The choice of drink, however, is crucial. Wine spritzers will not do it. Here we enter upon controversial territory, and what I am about to say will doubtless be resented bitterly by some conservatives. We must face the fact, however, that these things are not mere matters of personal preference. There is no room here for alcoholic relativism. Just as there are spiritual truths, so there are spiritous truths.
Wine having been dismissed, we may also eliminate, though with less certainty, bourbon. It is sweeter than alcohol should be, and it is likely to depress and make one maudlin when confronted with the Clinton countenance. Scotch is a better bet, but it is is not a bracing drink and so lacks the capacity to tone us up in the way that we will need in these dark days. No, there is only one drink that conveys conservative correctness, spreads warmth and courage throughout one's soul, and has the additional merit of being the most delicious cocktail ever invented. I refer, of course, to the dry martini, a distinctively American invention, which Bernard DeVoto called the "supreme American gift to world culture." (Not that the world accepted the gift very eagerly: until recently the only sure way to get a decent martini in England was to go behind the bar and make it yourself. Most of the rest of the world is hopeless.)
The awful truth, however, is that the martini was on the verge of extinction. Just a few years back, no one under the age of forty drank it. Though I can hardly take full credit for the drink's resurgence, I made a contribution. When I was a judge, I used to tell my clerks, who had never tasted one, that martinis are essential to cultural conservatism. Furthermore, I described the ideal recipe. Several of them accepted my argument, with only one unfortunate result: they took to entering bars in Washington and ordering "Judge Bork martinis." This gave a somewhat false picture of life in my chambers.
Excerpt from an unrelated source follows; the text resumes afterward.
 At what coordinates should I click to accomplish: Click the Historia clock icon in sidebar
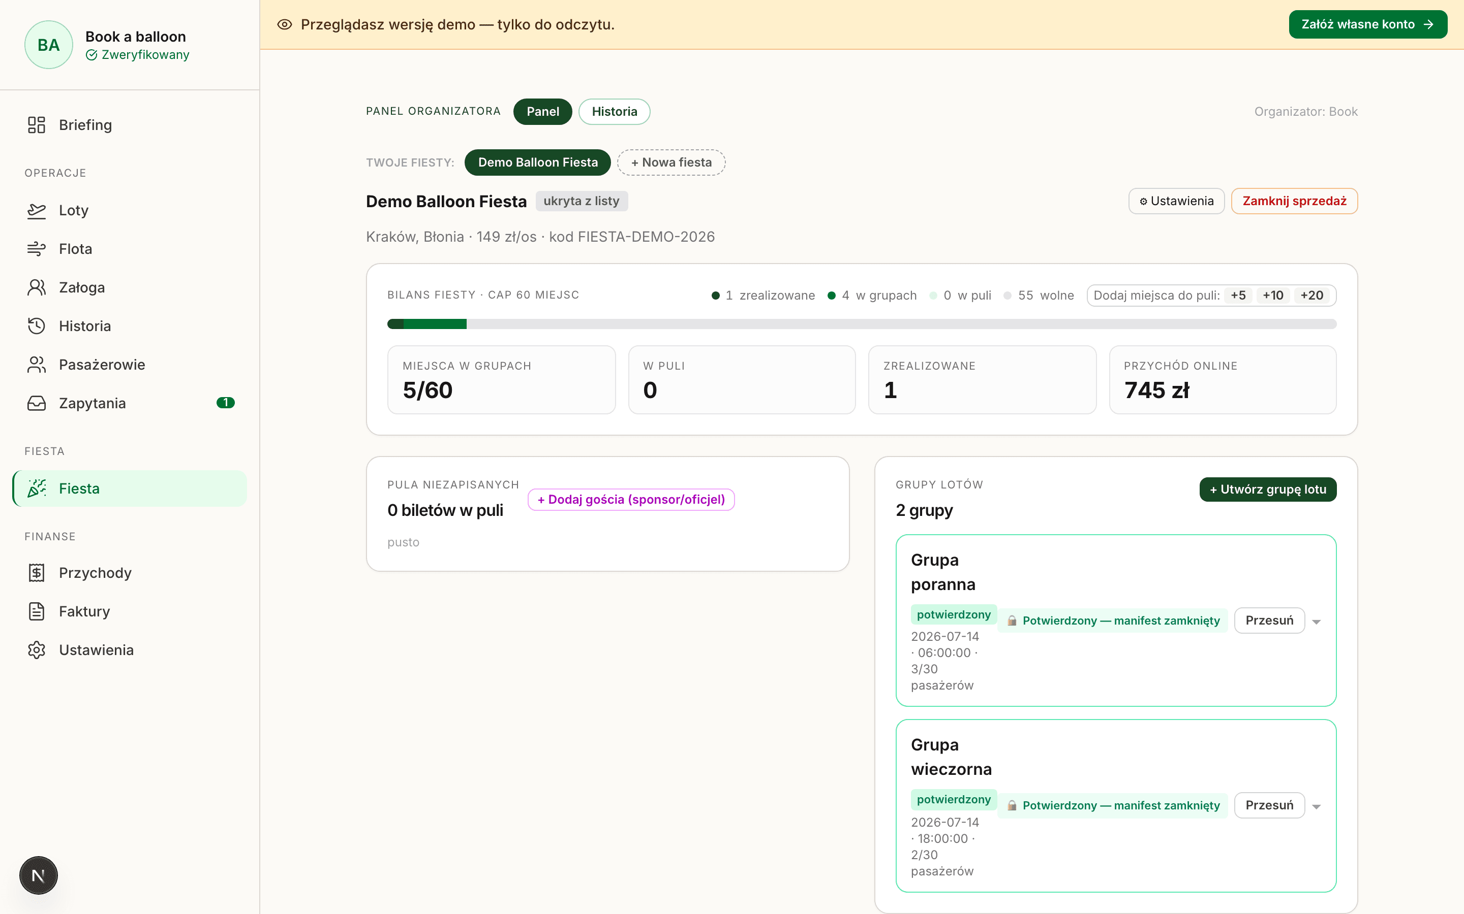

Well, then, what is the description of the proper, indeed the perfect, martini? There is in this matter, as on every serious subject, a number of heresies. In the first place, a drink made with vodka is not a martini. A martini means gin. Second, olives are to be eschewed, except by people who think a martini is a type of salad.
Finally, the martini must be straight up. I recall once seeing a martini "on the rocks" and murmuring, "Oh, the horror, the horror!" Insofar as "on the rocks" indicates a form of bankruptcy, it is a perfectly accurate description of gin and vermouth on ice. There should be some small amount of water in a martini (that is inevitable in the chilling process and makes the drink smoother), but when it is served on the rocks, the amount of water keeps increasing, depriving the martini of its special tang. That is no doubt why Lowell Edmunds writes in The Silver Bullet that "the martini on the rocks is an abomination, and must be classed with fast foods, rock 'n' roll, snowmobiles, acid rain, polyester fabrics, supermarket tomatoes, and books printed on toilet paper as a symptom of anomy."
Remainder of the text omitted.